The Court concluded that in a case where the very identity of a child is denied by the mother, scientific testing becomes the most reliable and just method of determining truth.
Refusal Will Invite Adverse Presumption
Importantly, the Court clarified that while no person can be physically forced to undergo DNA testing, refusal would have legal consequences. If defendant No.2 declines to undergo the DNA test, the trial court may draw adverse inference under Section 119 of the Bharatiya Sakshya Adhiniyam, 2023, corresponding to Section 114 of the Evidence Act.
The Court referred to Illustration (h), which permits presumption against a person who refuses to answer a question not legally compelled.

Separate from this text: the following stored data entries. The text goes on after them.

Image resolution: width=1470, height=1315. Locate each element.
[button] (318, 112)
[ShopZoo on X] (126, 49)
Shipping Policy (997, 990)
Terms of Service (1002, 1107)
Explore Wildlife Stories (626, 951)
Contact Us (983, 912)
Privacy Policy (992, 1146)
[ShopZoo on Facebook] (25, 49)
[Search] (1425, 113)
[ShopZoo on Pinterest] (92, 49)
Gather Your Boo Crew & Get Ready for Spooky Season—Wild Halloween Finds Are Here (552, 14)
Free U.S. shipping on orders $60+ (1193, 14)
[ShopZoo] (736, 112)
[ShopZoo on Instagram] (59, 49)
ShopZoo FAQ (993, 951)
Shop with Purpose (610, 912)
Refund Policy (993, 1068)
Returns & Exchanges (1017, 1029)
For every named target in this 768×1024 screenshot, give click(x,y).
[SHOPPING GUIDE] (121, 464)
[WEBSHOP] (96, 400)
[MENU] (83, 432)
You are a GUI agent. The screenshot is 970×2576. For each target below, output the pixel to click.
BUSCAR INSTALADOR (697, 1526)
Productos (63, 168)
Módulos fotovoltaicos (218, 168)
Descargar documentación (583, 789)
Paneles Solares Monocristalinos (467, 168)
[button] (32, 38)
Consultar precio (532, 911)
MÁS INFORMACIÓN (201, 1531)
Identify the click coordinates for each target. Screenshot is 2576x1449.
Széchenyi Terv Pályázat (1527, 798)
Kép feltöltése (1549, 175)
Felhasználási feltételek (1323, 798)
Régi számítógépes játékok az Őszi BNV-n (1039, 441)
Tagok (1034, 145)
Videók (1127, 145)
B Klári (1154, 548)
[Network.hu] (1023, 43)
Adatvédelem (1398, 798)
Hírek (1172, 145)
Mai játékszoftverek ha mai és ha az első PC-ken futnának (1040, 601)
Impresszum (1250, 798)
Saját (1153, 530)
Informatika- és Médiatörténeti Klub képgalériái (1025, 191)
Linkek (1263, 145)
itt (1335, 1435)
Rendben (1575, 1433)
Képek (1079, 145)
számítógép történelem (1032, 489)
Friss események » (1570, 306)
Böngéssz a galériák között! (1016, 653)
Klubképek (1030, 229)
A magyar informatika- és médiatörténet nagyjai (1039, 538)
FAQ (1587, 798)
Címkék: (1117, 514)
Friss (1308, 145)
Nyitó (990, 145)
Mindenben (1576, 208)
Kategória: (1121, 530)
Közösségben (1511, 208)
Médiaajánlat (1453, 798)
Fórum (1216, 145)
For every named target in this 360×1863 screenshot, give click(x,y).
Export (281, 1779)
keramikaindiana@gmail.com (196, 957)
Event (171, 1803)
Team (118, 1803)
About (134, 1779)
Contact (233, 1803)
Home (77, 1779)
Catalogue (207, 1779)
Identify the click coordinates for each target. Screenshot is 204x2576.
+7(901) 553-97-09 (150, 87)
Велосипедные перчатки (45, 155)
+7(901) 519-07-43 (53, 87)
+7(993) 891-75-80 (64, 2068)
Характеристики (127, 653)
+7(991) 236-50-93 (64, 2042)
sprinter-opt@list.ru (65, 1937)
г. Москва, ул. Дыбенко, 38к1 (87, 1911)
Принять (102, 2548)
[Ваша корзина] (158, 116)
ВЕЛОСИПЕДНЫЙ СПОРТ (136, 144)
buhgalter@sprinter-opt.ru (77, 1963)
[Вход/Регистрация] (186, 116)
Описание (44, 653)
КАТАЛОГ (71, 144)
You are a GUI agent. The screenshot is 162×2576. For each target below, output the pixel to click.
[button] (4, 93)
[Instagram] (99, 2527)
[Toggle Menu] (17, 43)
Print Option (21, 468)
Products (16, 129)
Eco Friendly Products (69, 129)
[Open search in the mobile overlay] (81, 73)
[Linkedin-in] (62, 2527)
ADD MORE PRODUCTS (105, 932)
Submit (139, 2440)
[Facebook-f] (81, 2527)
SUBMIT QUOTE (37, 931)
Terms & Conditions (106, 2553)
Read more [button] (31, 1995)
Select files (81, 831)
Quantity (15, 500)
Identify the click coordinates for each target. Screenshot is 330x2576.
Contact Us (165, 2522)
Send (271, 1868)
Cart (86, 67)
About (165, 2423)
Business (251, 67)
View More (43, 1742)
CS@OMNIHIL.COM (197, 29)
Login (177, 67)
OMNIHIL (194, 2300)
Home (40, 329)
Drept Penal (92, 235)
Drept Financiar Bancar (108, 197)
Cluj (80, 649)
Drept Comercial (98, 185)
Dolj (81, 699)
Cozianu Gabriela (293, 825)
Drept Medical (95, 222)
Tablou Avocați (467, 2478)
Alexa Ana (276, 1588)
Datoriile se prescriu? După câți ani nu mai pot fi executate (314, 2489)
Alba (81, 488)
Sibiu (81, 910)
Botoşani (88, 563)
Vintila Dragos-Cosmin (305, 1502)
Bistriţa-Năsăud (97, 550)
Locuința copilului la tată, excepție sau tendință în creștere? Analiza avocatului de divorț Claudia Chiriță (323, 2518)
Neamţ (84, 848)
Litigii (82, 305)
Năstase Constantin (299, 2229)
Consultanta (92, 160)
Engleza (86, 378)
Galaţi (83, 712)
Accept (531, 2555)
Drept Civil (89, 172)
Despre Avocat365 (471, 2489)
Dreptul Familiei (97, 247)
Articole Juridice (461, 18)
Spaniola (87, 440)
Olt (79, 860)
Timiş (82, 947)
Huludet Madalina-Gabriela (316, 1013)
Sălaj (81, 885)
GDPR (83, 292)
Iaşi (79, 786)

Thus, privacy is preserved, but truth is not sacrificed.
No Need to Test Defendant No.3
The Court held that there was no necessity to direct DNA testing of defendant No.3. It observed that it is for defendant No.3 to independently prove that he is the natural son of Late Shri Badri. The immediate and central issue was determination of the plaintiff’s maternity.
The writ petition was allowed. The order dated 24.02.2022 was quashed and set aside. The trial court was directed to order defendant No.2 to undergo DNA testing and match it with the DNA of the plaintiff to ascertain maternity. In case of refusal, the consequences as contemplated under Section 119 of the Bharatiya Sakshya Adhiniyam, 2023 would follow.
Science as an Instrument of Justice
This judgment stands out not merely for ordering DNA testing, but for recognizing a rare and deeply sensitive human situation. By acknowledging that maternity disputes fall outside the traditional statutory presumption framework, the Court has filled an important legal gap.
In an era where scientific tools are precise and reliable, the Court has affirmed that justice cannot be denied in the name of procedural hesitation. When identity itself is in question and documentary evidence is unavailable, courts must not shy away from scientific truth.
As the judgment firmly conveys, when confronted with denial of one’s very existence, the law must ensure that “truth must triumph.”